5 Haziran 1838: “Sultan’ı içtenlikle ve kesin olarak desteklemeliyiz.” (I, 178)
8 Haziran 1838: “Fransa ile Rusya arasında yapılacak bir anlaşmanın Avrupa açısından büyük bir tehlike olduğunu unutmamalıyız.” (s.184)
13 Eylül 1838: “Fethi Paşa’ya en iyi nasihatlarda bulundum”; (örneğin) “Sultan’ın Rusya ile arayı bozmaması ve bu güce ihtilaf nedeni olabilecek hiçbir haklı bahane vermemesini” önerdim. (s.184)
22 Eylül 1838: “Sultan’ın güçlü olmasının İngiltere çıkarına olduğuna kuşku yok!” (s. 186) “Bu ülkede en azından ilerlemenin temellerinin atılmış 9olduğunu kabule hazırım.” (s. 186-187)
24 Haziran 1839 Nizip Savaşı. 1 Eylül 1839: “Türk İmparatorluğuna gelince, eğer ona beş büyük devletin himayesi altında on yıllık bir barış sağlarsak ve bu yıllar Hükümet’in iç rejimini yeniden tesis etmekte yararlı bir şekilde kullanılırsa, tekrar saygın bir güç haline gelmemesi için hiçbir neden kalmaz.” (s.197)
CİLT: II
Osmanlı Devleti’ne sığınan Polonyalı ve Macar siyasi mültecileri olayı. Elçi Canning, Osmanlıları bu konuda ödün vermemeye teşvik ediyor. Palmerston’a yolladığı 17 Eylül 1849 tarihli mektupta şunu yazmış: “Desteğimi bir an çekseydim, Babıali’nin boyun eğeceğinden emindim… Şerefsizlik bize ait olacaktı” (II, 157-158)
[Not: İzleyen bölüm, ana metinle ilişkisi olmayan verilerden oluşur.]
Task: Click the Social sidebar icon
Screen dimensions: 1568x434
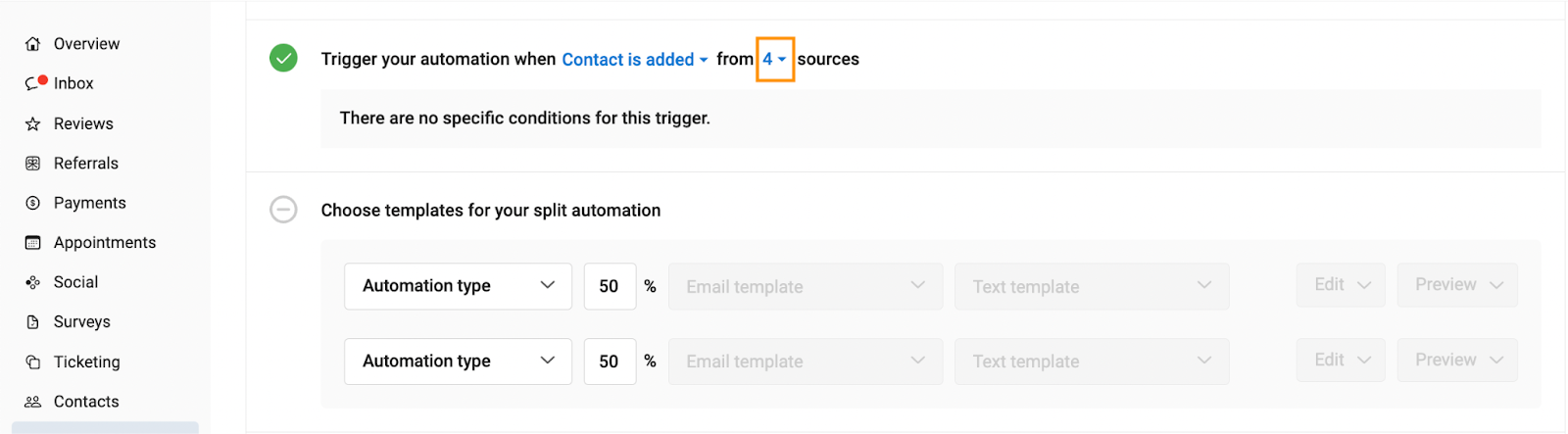Action: [33, 282]
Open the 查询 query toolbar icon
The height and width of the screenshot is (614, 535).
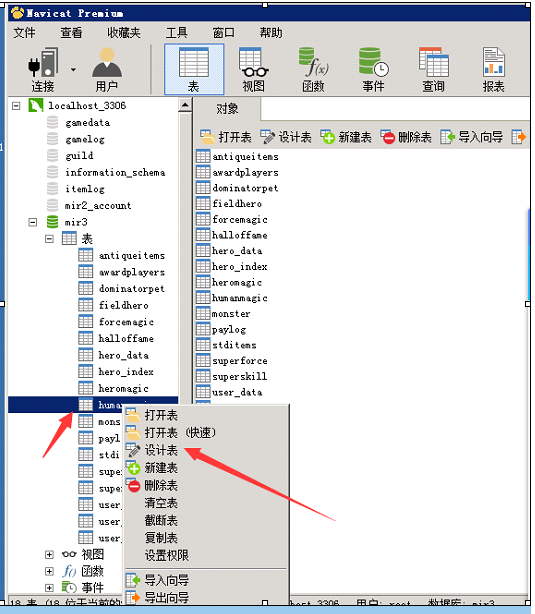[433, 70]
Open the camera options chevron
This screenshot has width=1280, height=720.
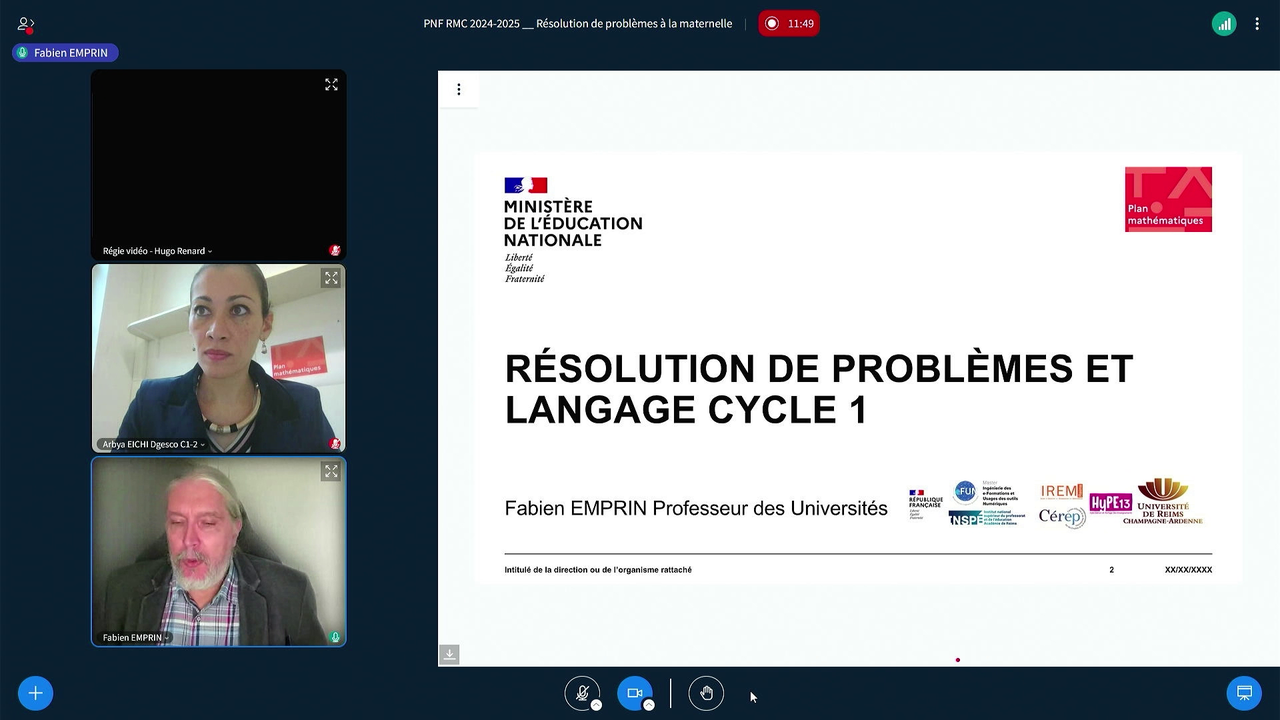[x=649, y=704]
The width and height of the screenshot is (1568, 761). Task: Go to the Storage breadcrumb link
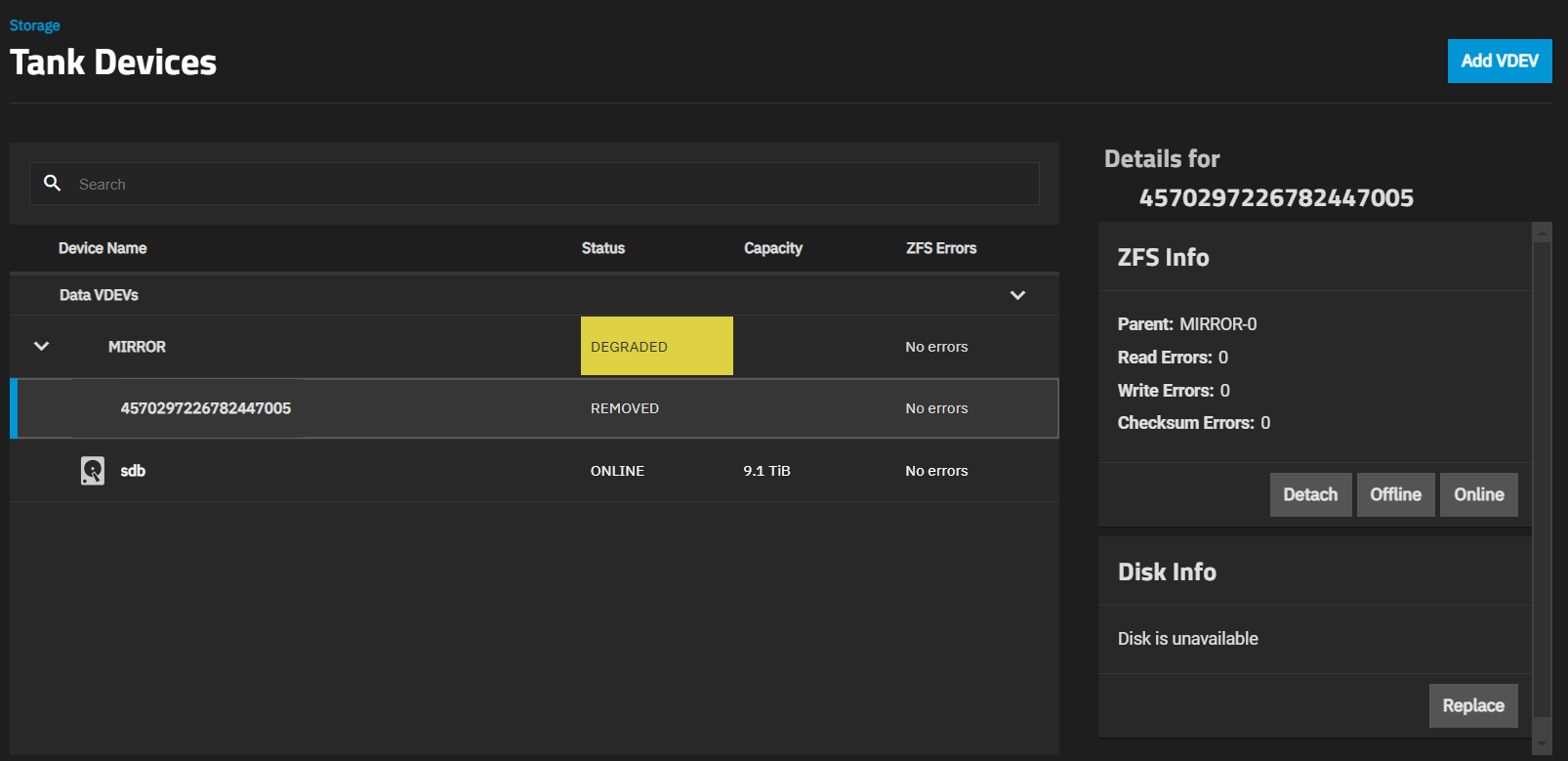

25 Kasım 1851 tarihli (Normanby’a) mektup: “Çanakkale’den gelip geçen ve Tuna, Odessa, Taganrog ve Trabzon ile iletişim halinde olan ticaret Avrupa’nın bir çok milletleri ve özellikle de İngilizler için ciddi bir iştir.” (II, 285)
21 Eylül 1853: “..İmparator da aynı düşüncede olduğu sürece İngiltere’nin Rusya ile beraber olmasını diliyorum.” (II, 437)
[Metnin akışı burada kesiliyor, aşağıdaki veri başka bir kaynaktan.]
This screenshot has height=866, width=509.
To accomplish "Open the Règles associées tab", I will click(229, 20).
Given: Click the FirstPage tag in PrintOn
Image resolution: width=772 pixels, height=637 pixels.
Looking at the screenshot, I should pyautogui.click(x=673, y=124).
Lord Aberdeen Hıristiyanları Osmanlı Devleti’nde egemen kılmak için bir memorandum hazırlamış. Lord Palmerston’un bu memo hakkındaki görüşleri.
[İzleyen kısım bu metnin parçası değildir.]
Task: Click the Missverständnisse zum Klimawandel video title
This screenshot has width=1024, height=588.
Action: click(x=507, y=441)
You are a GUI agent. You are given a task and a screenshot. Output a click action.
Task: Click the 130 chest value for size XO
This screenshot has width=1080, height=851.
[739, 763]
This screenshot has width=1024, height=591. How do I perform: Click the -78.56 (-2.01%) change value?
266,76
7 Kasım 1853: ‘Memo’nun son kısmı Türklerin Avrupa’dan çıkarılmalarını ve Osmanlı Avrupası’nda büyük bir Grek devletinin kurulmasını hedef alıyor. Fakat böyle bir proje şimdiye kadar izlediğimizi izlediğimiz politikanın ilkelerine tamamen zıt olur. Bu projeyi hayata geçirmek için Türklere karşı Ruslarla birleşmemiz gerekir… Türklere Müslümanlıkları açısından hiçbir taraftarlığım bulunmuyor ve Hıristiyan olmalarından son derece memnun olurum; fakat, olaya Türk hükümetinin hıristiyalara davranışı açısından bakılırsa, eminim ki Rusya, Avusturya, Roma ve Napoli vatandaşları arasında bulunan büyük sayıda Hıristiyanlar, Sultan’ın Hıristiyanları kadar iyi muamele görmekle ve gerek şahısları gerekse mülkleri itibariyle onlar kadar güvende olmakla çok mutlu olurlardı.” (II, 445) “Henüz Türkiye Avrupası’nda Avrupa sisteminin parçası olabilme işlevlerini yerine getirebilecek bir Hıristiyan devletin unsurları mevcut değil. Grekler küçük bir azınlık oluşturuyorlar ve yönetici ırk olamazlar. Çoğunluğu oluşturan Slavlar da yeni bir devletin adale ve kemikleri olmak için zorunlu koşullara sahip değiller.” (II, 446) Bu yüzden “Tükiye’ye yardım etmeliyiz.” (II, 446)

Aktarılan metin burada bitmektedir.